Public transit is CHEAPER than driving especially with the discount given to cops by the MTA lines (not just the subway FYI).
This is pure entitlement and the precinct response reeks of it.
Many UWS residents who reverse commute drive. Not nearly enough want to use transit. Public transit is only cheaper than driving when you don’t consider the fact that people who live in more transit starved areas of NYC or outside NYC own a car either way and pay expenses for cars either way. The fact that NYPD officers get free commuter rail, subways and buses and then choose to drive anyways isn’t entitlement, it reflects a reality that those with the privilege to spend a lot of money on the UWS don’t want to think about. They want help from the outer boros and suburbs but worse than children they are to scuttle like rats underground and not be seen nor heard.

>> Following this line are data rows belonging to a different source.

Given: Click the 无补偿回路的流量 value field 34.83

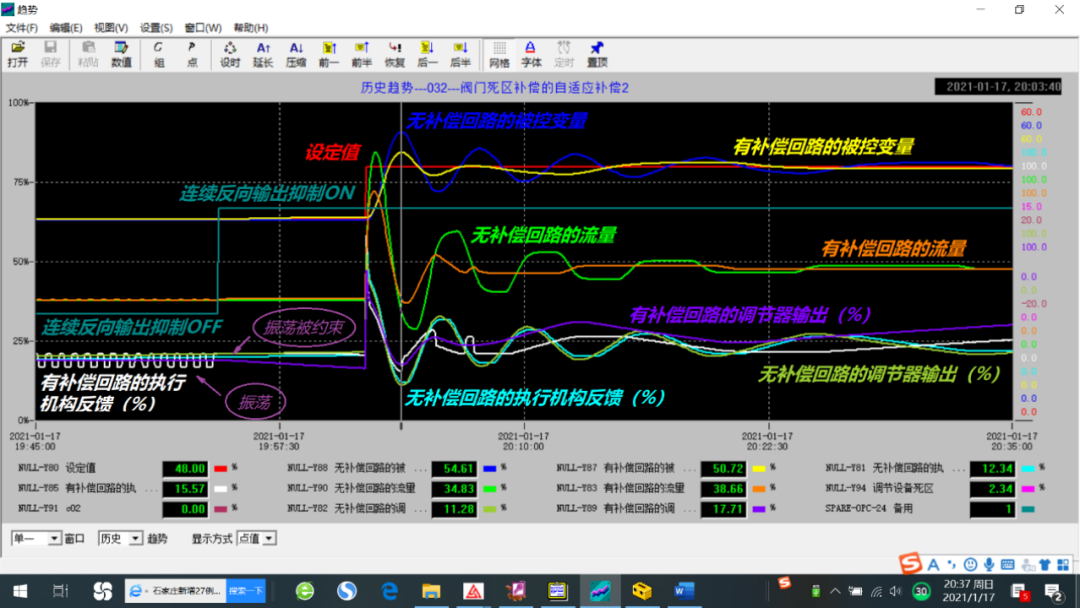Looking at the screenshot, I should [x=456, y=488].
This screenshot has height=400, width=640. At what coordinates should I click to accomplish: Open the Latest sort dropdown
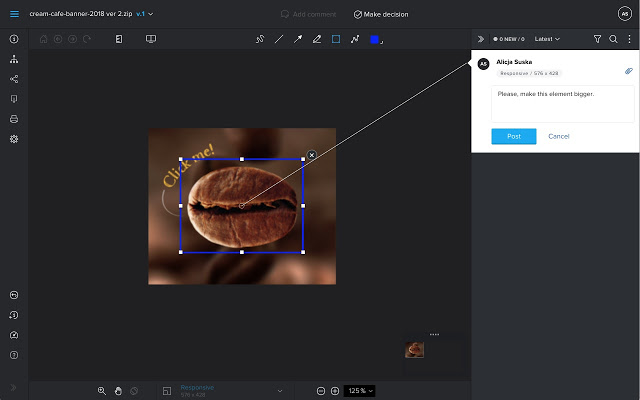point(547,39)
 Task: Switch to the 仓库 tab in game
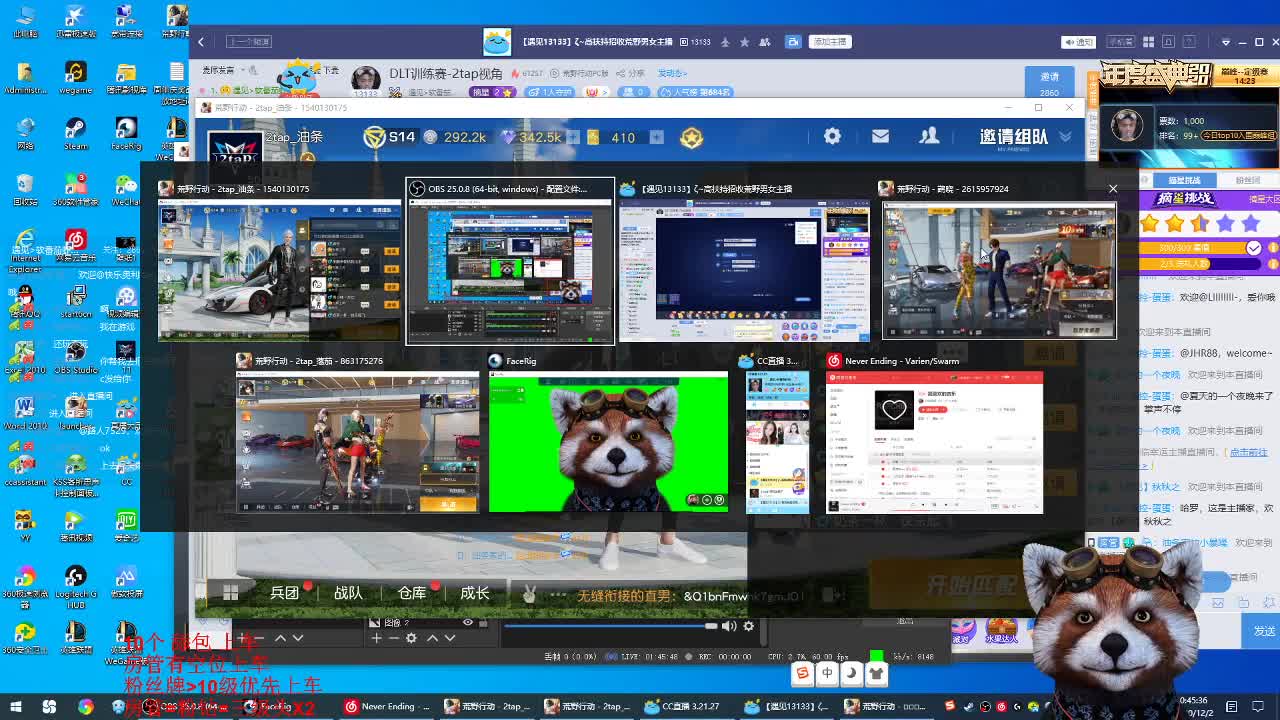(411, 593)
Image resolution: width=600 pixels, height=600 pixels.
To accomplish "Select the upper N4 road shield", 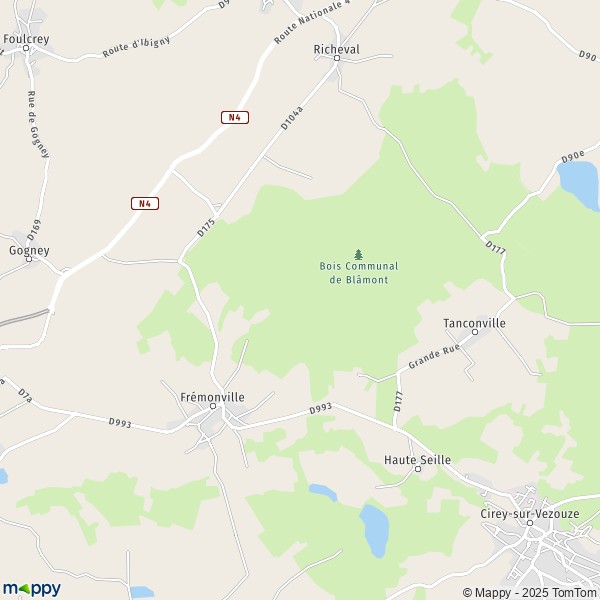I will click(x=235, y=117).
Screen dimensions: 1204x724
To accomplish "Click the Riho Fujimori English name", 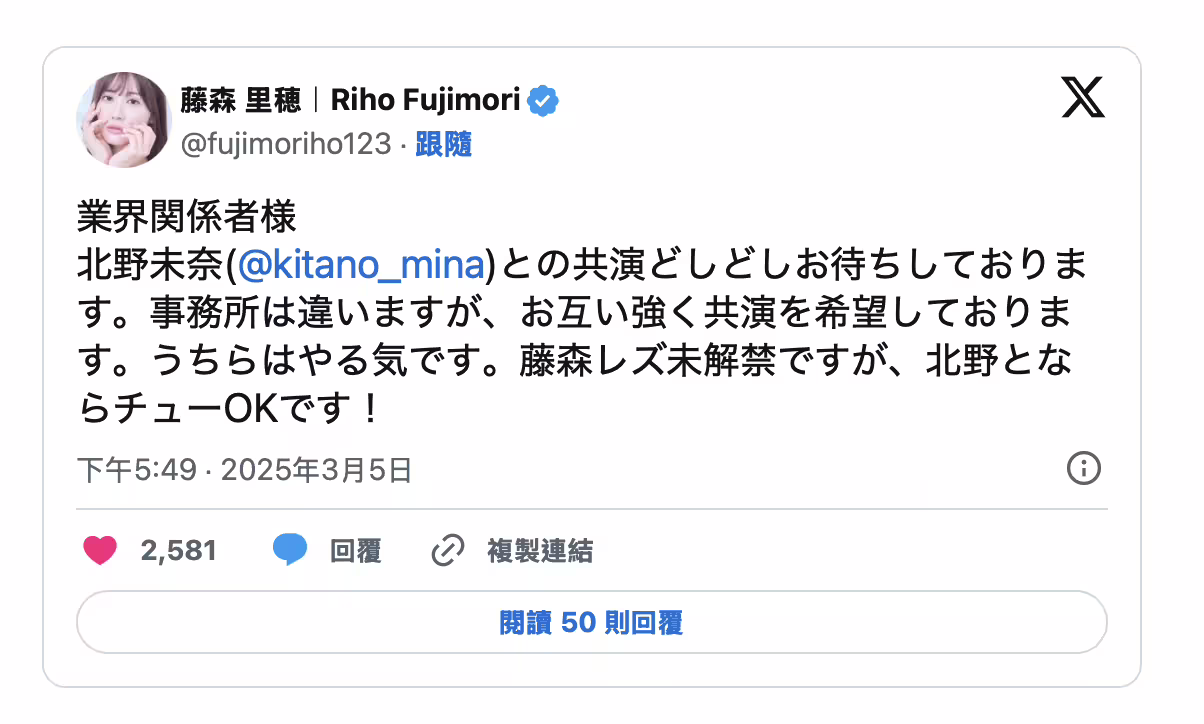I will (425, 101).
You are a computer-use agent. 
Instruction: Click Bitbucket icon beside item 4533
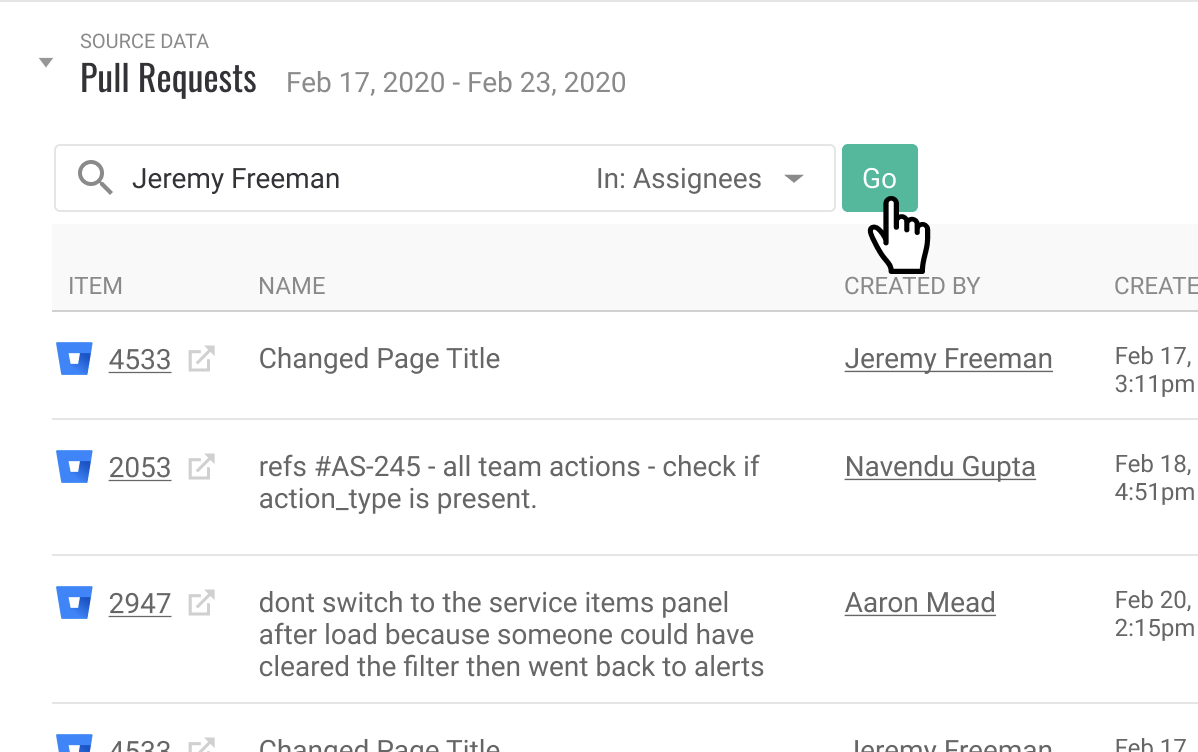(x=74, y=359)
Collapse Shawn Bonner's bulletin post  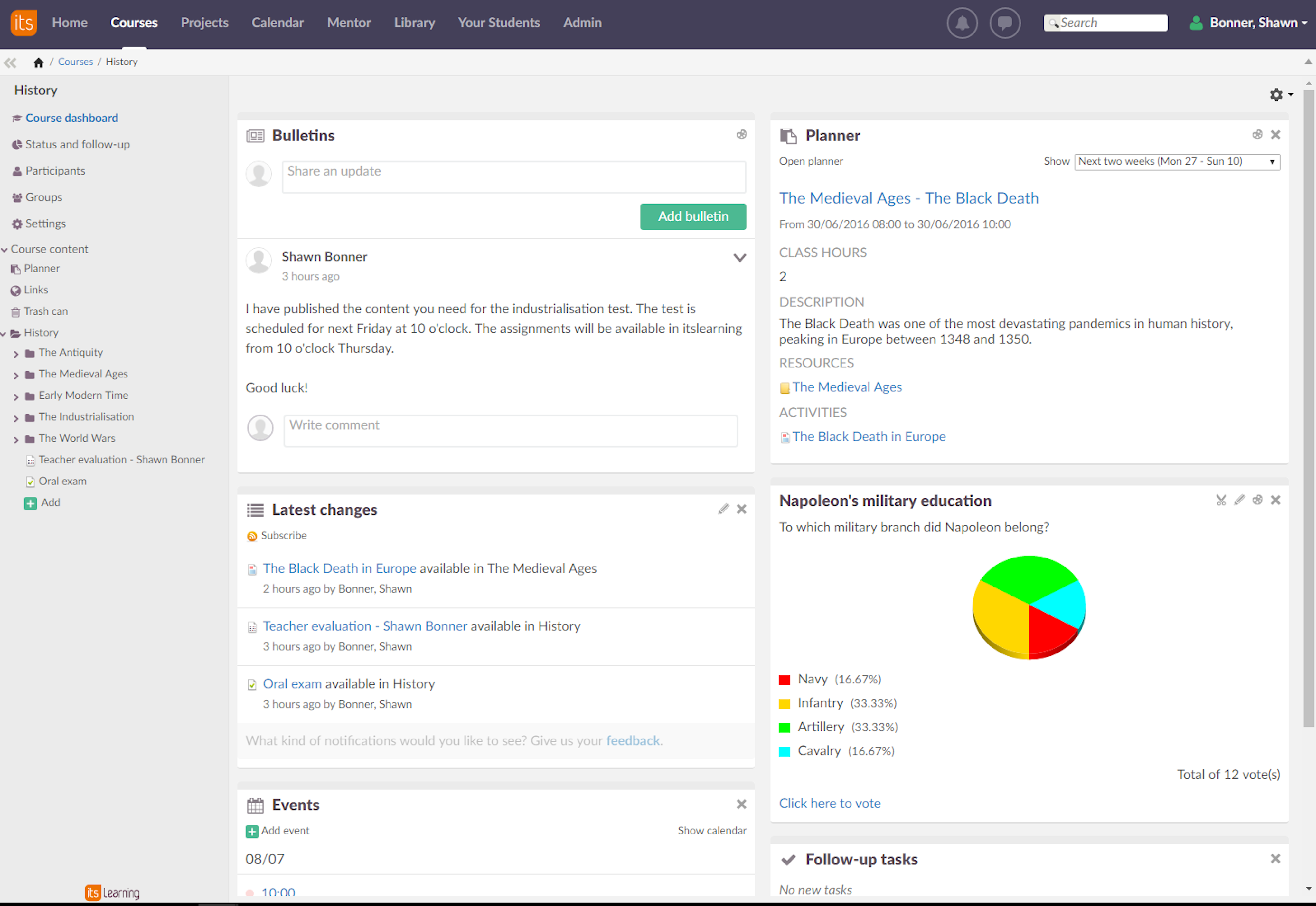(x=740, y=258)
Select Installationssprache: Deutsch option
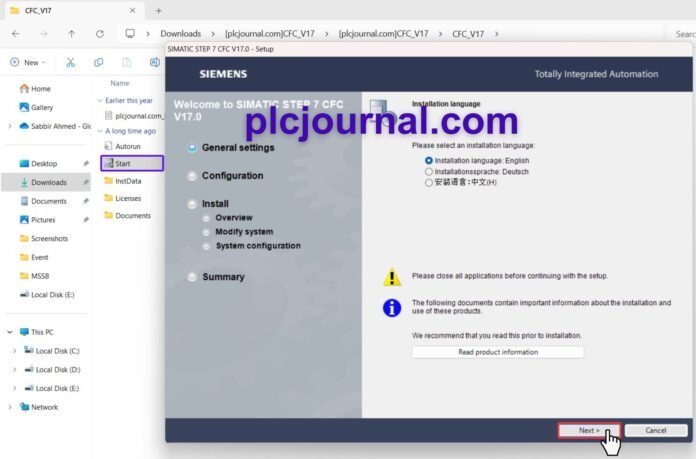696x459 pixels. pos(430,171)
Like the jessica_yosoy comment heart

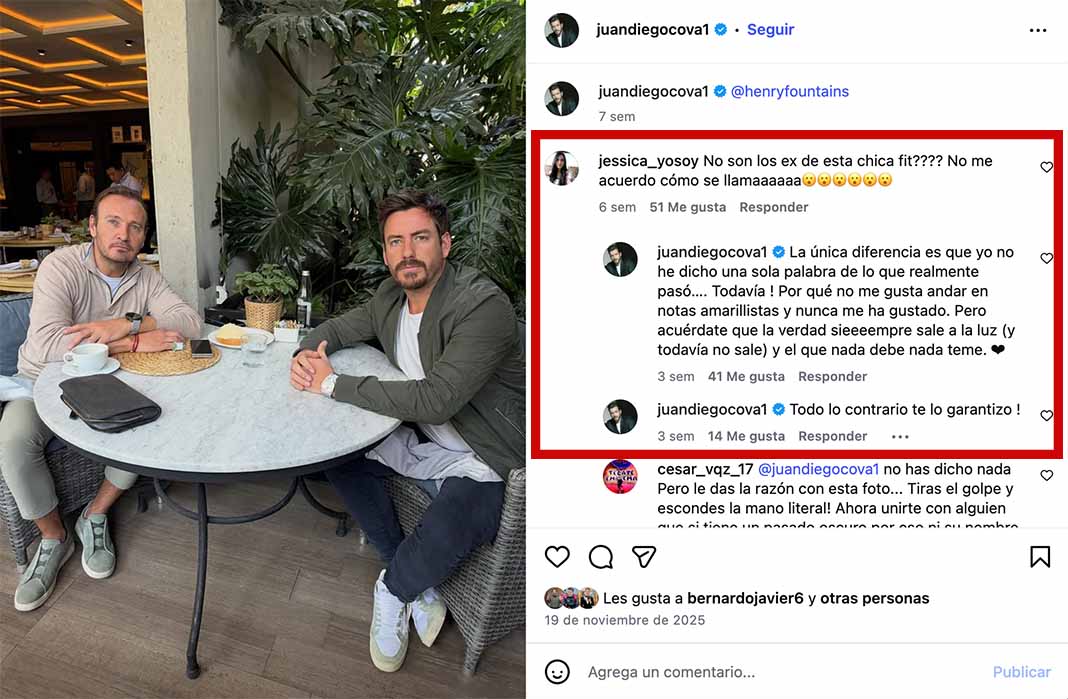coord(1047,167)
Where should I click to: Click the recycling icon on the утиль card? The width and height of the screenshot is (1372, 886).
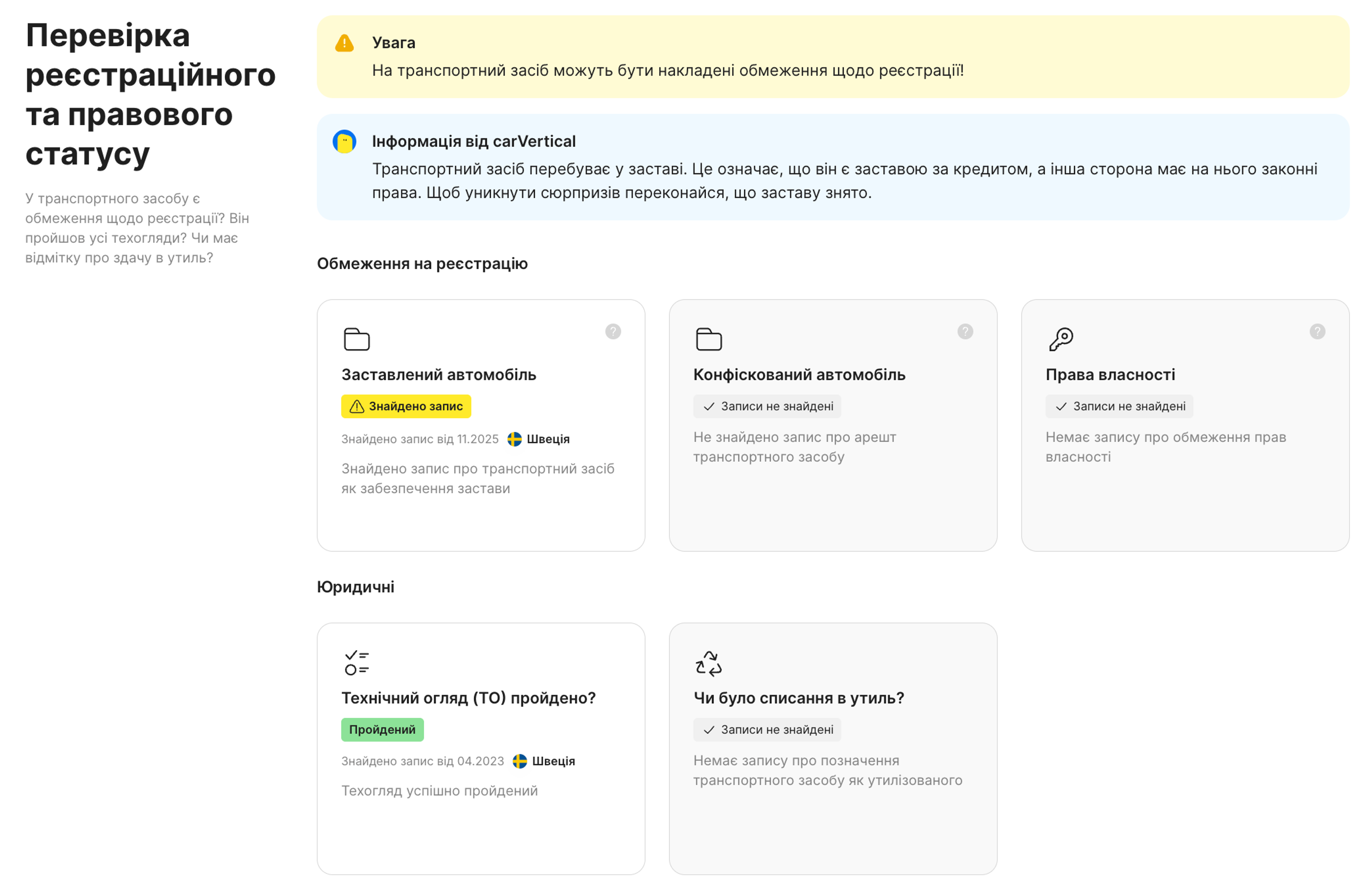point(709,663)
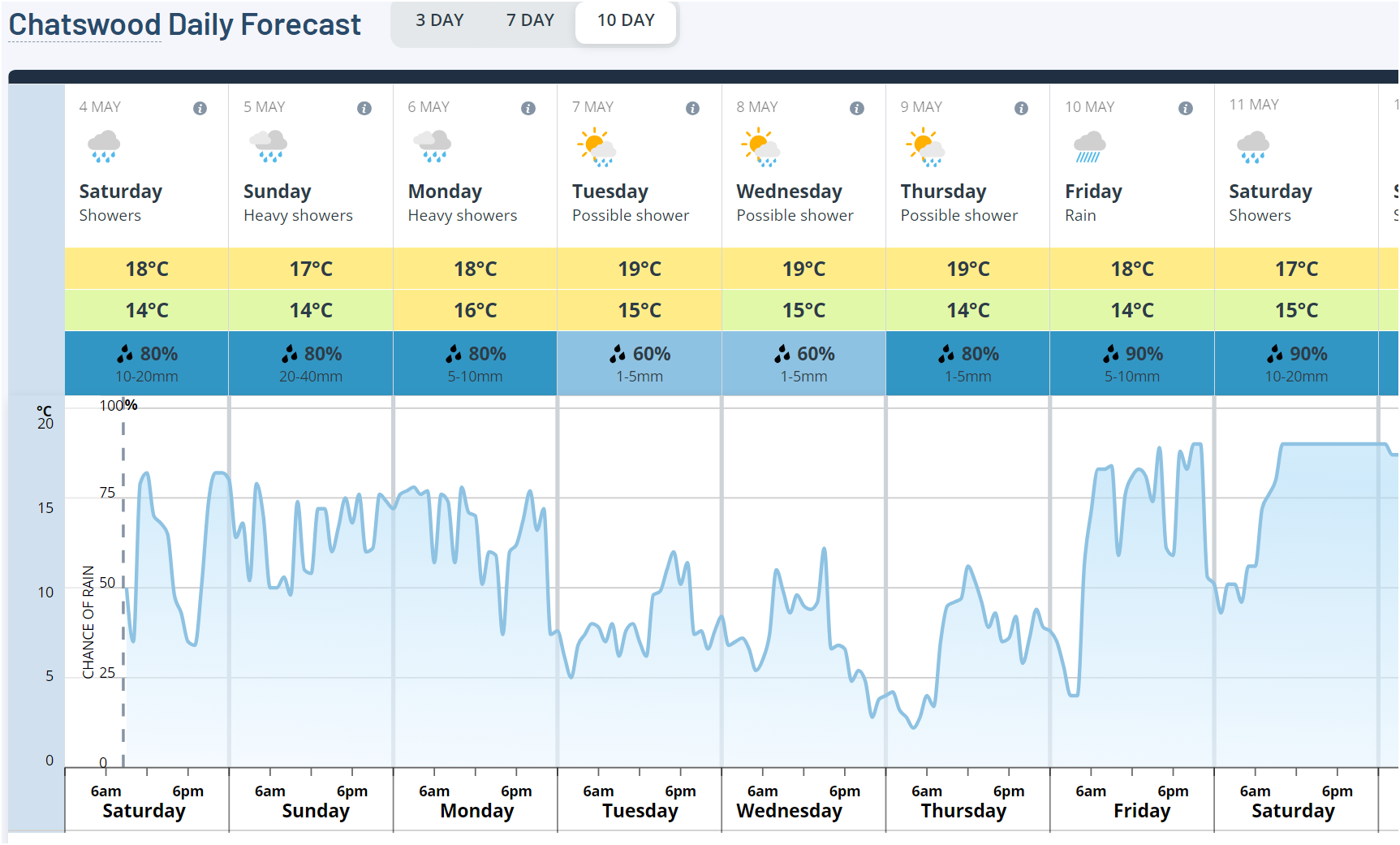Open the info icon for 10 May
The width and height of the screenshot is (1400, 845).
click(1186, 108)
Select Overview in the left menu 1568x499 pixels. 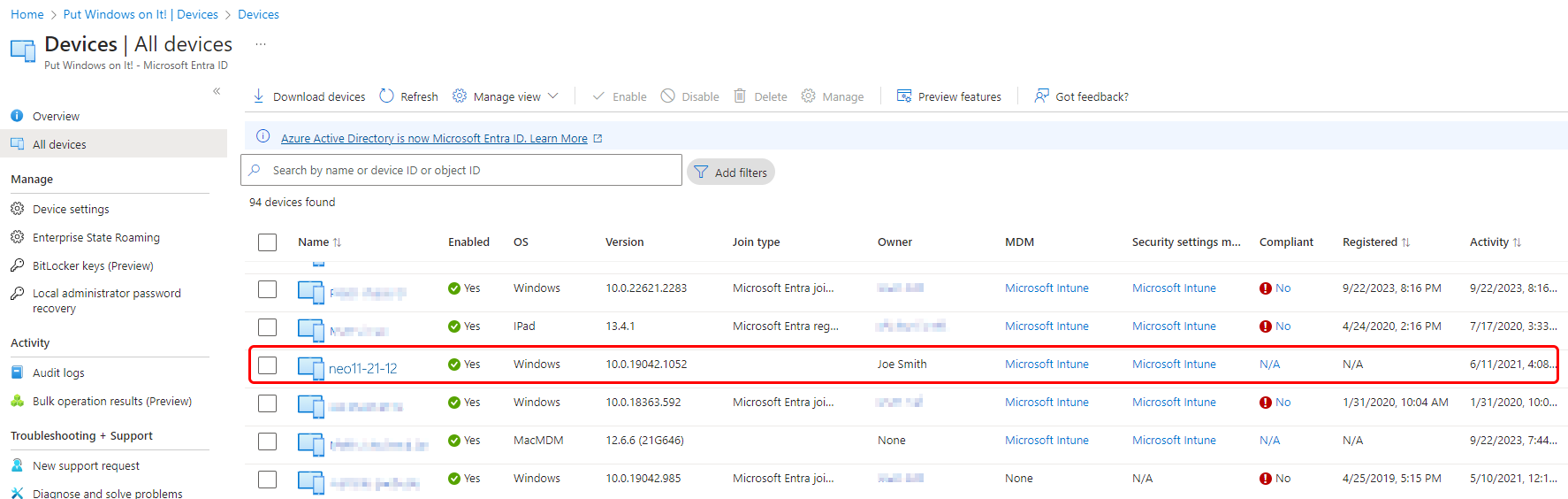click(56, 117)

Streetsblog ran a “tournament” to identify the worst Police precinct in terms of negatively impacting the community, especially parking. Here’s a link. Some of the precincts are truely horrific.
https://nyc.streetsblog.org/category/special-features/parking-madness-2021
If only the bicycle lobby – Streetsblog/TransAlt etc – would actually seek to get bicyclists particularly Citibikers to follow traffic rules and be mindful of pedestrians.
The 20th precinct is the worst
I seem to remember attending a community board meeting on this subject 40 some years ago – At that time the debate was whether we should take parking spots away from the UWS residents and give them to the police. The police promised that giving them exclusive access to the parking would cure the problem.